Pablo: Al Padre, en Cristo, por el Espíritu.

La Trinidad de Pablo 

Aprendamos de memoria estos dos versículos de san Pablo, que, si bien los entendemos, hallaremos dónde está la esencia de nuestra relación con Dios: “Vino a anunciar la paz: paz a vosotros que estabais lejos, y paz a los que estaban cerca. Pues por Él, unos y otros tenemos libre acceso al Padre en un mismo Espíritu” (Ef 2,17-18).
El que vino a anunciar la paz es Jesucristo; vino a anunciar la paz – la salvación – al mundo entero, que podemos dividirlo en dos bloques: “los que estaban lejos”, que son los paganos, “los que estaban cerca”, que son los judíos, que habían recibido la revelación, la fe, la alianza…
Y sigue: Por medio de Él, Cristo, unos y otros – los paganos y los judíos (el mundo entero), tenemos acceso al Padre, en el Espíritu.

En esta frase se contiene el sentido íntimo, la orientación, de la oración cristiana, cuya esencia podemos verla en la celebración de la Misa. En la Eucaristía las oraciones van dirigidas al Padre, y las dirigimos “por medio de nuestro Señor Jesucristo, Hijo”, y lo hacemos “en el Espíritu Santo”. ¿Hemos notado que en la Misa nunca (repetimos, “nunca”) rezamos a los santos, por ejemplo, a san Francisco, a san Antonio, a san Ignacio…, a ninguno? No decimos: oh glorioso san Francisco que fuiste esto y lo otro…, concédenos…; sino que decimos: Dios todopoderoso que hiciste en tu siervo Francisco tales y cuales maravillas, concédenos Tú, “por la intercesión de este santo”, que en nosotros brillen tales y cuales virtudes. Y esto te lo pedimos por Jesucristo, en el Espíritu Santo.

Desde Cristo al Padre

Al entrar en san Pablo nos encontramos, de inmediato, con Cristo, que es el tema constante, que lo vive y le brota por los poros. Pero el origen, la raíz, la clave, la causa, la explicación…, no es Jesucristo, sino “el Padre de nuestro Señor Jesucristo”.
Puesto que acabamos de citar la Carta a los Efesios, veamos cómo comienza esta carta. Después del saludo, entra de lleno con una inmensa Bendición: “Bendito sea el Dios y Padre de nuestro Señor Jesucristo, que nos ha bendecido con toda clase de bendiciones espirituales, en los cielos, en Cristo; por cuanto nos ha elegido en él antes de la fundación del mundo, para ser santos e inmaculados en su presencia, en el amor; eligiéndonos de antemano para ser sus hijos adoptivos por medio de Jesucristo, según el beneplácito de su voluntad, para alabanza de la gloria de su gracia con la que nos agració en el Amado…” (Ef 1,3-6).
La luz de nuestra fe es el Padre de nuestro Señor Jesucristo; no cualquier Dios soberano, no un Dios universal y genérico, sino el Padre de Jesús, el Dios del Antiguo Testamento que Jesús nos lo identificó como “mi Padre”. Ese es nuestro Dios.

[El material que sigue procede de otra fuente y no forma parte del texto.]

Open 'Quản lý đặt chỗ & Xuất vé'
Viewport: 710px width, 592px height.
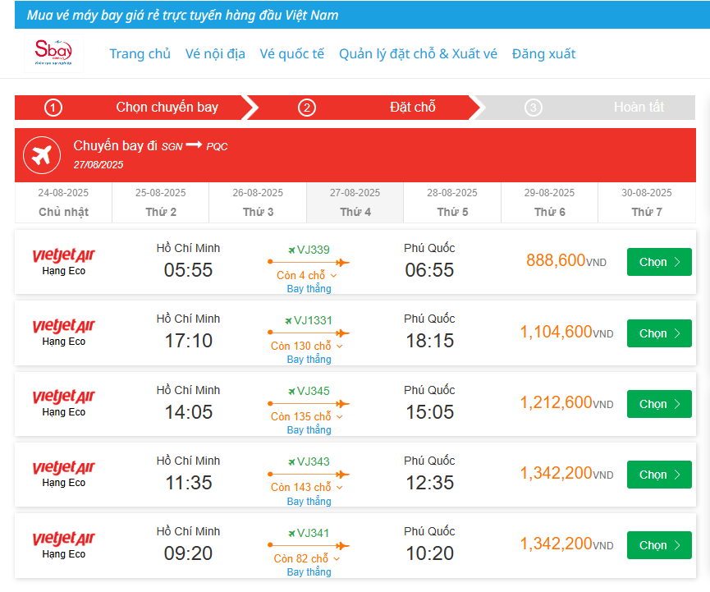pos(418,54)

Y ¿quién es este Padre de nuestro Señor Jesucristo?
Digámoslo, en síntesis, con tres expresiones.
Es el Dios de quien arranca la iniciativa de salvación.
El Dios del amor.
El Dios de la gracia.
La iniciativa de salvar al mundo no fue una idea generosa de aquel judío iluminado llamado Jesús de Nazaret. No, la iniciativa vino de Dios, del Padre de Jesús, del Padre del “hijo de Dios”. Dios se nos muestra así como Padre.

Inmediatamente uno se pregunta: ¿Y por qué tuvo Dios esta idea? La respuesta unánime de san Pablo y de todos los escritos del Nuevo Testamento es ésta: Por amor. No podemos rebajar la grandeza de Dios a algo inferior a su amor infinito. Si nos ha tenido la iniciativa de salvarnos, no ha sido por algo utilitario y ventajoso. Ha sido por la razón más divina que puede hallarse en la divinidad: por amor.
En consecuencia comprendemos que todo lo que sea obra de salvación, por ser obra del amor de Dios, todo es gracia de Dios, don de Dios en el cual brilla, junto con su libertad divina, su absoluta gratuidad.
¡Este es el Dios de Pablo! ¡Este es el Dios de nuestra fe, el Dios de todo el Nuevo Testamento! Ante este misterio, ¿cuál es nuestra respuesta? La exultación, el gozo, la acción de gracias y la alabanza, como lo canta el Apocalipsis cuando resuenan los cánticos celestiales.